In 1941, author George Orwell wrote an essay on McGill's work entitled "The Art of Donald McGill". Orwell concluded that in spite of the vulgarity and the low artistic merits of the cards, he would be sorry to see them go.

Approaching 80, McGill fell foul of several local censorship committees, which culminated in a major trial in Lincoln on 15 July 1954 for breaking the Obscene Publications Act 1857. He was found guilty and fined £50 with £25 costs. The wider result was a devastating blow to the saucy postcard industry; many postcards were destroyed as a result, and retailers cancelled orders. Several of the smaller companies were made bankrupt, as they had traded on very small margins.

In the late 1950s, the level of censorship eased off and the market recovered. In 1957, McGill gave evidence before a House of Commons select committee set up to amend the 1857 Act.

McGill produced an estimated 12,000 designs, of which 200 million copies are estimated to have been printed. He died in 1962 with all his designs for the 1963 season already prepared. He was buried in Streatham Park Cemetery in an unmarked grave. Despite their wide circulation, McGill earned no royalties from his designs; in his will, his estate was valued at just £735.

One of his postcards, featuring a bookish man and an embarrassed pretty woman sitting under a tree, with the caption: "Do you like Kipling?" / "I don't know, you naughty boy, I've never kippled!", holds the world record for selling the most copies, at over 6 million.

[Records for locating described items]
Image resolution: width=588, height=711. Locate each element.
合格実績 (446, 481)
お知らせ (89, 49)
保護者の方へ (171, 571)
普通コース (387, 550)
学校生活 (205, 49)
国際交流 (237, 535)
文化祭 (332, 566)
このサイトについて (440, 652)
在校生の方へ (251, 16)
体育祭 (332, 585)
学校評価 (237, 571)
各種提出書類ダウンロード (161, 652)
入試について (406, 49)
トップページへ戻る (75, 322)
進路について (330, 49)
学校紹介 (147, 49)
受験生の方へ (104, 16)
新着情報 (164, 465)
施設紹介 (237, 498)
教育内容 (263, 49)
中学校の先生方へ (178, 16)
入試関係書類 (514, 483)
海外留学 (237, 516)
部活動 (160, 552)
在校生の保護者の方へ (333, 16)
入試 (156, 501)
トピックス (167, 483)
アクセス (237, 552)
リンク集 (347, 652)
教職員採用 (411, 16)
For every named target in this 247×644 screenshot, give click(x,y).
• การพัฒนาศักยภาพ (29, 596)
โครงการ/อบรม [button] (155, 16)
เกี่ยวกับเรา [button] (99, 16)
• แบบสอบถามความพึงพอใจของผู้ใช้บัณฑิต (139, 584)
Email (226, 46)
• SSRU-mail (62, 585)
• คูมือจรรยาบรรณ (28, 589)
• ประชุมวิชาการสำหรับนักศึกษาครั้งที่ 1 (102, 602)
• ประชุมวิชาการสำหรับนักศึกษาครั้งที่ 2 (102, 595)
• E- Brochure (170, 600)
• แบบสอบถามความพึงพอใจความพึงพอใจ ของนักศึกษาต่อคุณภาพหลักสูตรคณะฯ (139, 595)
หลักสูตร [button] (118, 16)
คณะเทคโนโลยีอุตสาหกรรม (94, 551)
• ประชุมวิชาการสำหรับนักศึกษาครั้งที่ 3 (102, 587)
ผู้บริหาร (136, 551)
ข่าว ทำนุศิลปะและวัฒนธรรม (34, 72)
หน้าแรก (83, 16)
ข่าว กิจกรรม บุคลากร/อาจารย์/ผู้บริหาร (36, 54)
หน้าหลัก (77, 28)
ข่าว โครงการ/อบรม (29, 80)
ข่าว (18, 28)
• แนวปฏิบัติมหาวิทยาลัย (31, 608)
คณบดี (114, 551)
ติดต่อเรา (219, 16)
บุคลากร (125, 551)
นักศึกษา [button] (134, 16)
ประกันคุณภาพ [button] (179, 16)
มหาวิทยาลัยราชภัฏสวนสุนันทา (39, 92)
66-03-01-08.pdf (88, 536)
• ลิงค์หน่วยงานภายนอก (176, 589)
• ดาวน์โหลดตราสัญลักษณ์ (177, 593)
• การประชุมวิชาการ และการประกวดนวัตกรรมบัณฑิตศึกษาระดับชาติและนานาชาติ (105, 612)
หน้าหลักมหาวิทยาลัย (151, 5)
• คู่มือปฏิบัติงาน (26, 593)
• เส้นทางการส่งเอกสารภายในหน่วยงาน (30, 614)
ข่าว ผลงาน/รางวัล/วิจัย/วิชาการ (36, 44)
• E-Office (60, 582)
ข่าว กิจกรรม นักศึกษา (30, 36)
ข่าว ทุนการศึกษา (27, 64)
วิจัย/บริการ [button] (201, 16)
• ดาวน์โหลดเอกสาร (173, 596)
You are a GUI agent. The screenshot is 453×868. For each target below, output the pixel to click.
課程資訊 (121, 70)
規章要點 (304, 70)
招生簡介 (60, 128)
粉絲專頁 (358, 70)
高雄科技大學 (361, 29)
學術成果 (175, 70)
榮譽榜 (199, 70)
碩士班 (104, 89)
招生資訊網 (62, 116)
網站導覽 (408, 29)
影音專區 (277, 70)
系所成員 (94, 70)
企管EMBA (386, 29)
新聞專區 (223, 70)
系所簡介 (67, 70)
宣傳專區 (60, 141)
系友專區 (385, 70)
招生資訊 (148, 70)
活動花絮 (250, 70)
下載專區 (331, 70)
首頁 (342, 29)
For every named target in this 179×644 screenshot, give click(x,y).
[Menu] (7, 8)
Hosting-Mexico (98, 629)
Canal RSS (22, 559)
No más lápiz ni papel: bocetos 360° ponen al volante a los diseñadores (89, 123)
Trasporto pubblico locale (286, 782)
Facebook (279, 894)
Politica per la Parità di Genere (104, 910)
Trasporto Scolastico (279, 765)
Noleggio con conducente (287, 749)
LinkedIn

* **Tasks to carry out**
1 - In the passage on Donald McGill, condense the paragraph beginning "Approaching 80, McGill fell foul" into a bulleted list that keeps its main facts.
2 - Express the rows from the line containing "ข่าว ทุนการศึกษา (27, 64)" up to and including the line containing "系所成員 (94, 70)" as a numbered list, leaving out any blank lines.

* **Exercise responses**
1 -
- Near the age of 80, McGill ran into trouble with several local censorship committees.
- This led to a major trial in Lincoln on 15 July 1954 for breaking the Obscene Publications Act 1857.
- He was found guilty and fined £50, with £25 costs.
- The saucy postcard industry suffered a devastating blow: many postcards were destroyed and retailers cancelled orders.
- Several smaller companies went bankrupt because they had traded on very small margins.

2 -
1. ข่าว ทุนการศึกษา (27, 64)
2. วิจัย/บริการ [button] (201, 16)
3. • ดาวน์โหลดเอกสาร (173, 596)
4. You are a GUI agent. The screenshot is 453×868. For each target below, output the pixel to click.
5. 課程資訊 (121, 70)
6. 規章要點 (304, 70)
7. 招生簡介 (60, 128)
8. 粉絲專頁 (358, 70)
9. 高雄科技大學 (361, 29)
10. 學術成果 (175, 70)
11. 榮譽榜 (199, 70)
12. 碩士班 (104, 89)
13. 招生資訊網 (62, 116)
14. 網站導覽 (408, 29)
15. 影音專區 (277, 70)
16. 系所成員 (94, 70)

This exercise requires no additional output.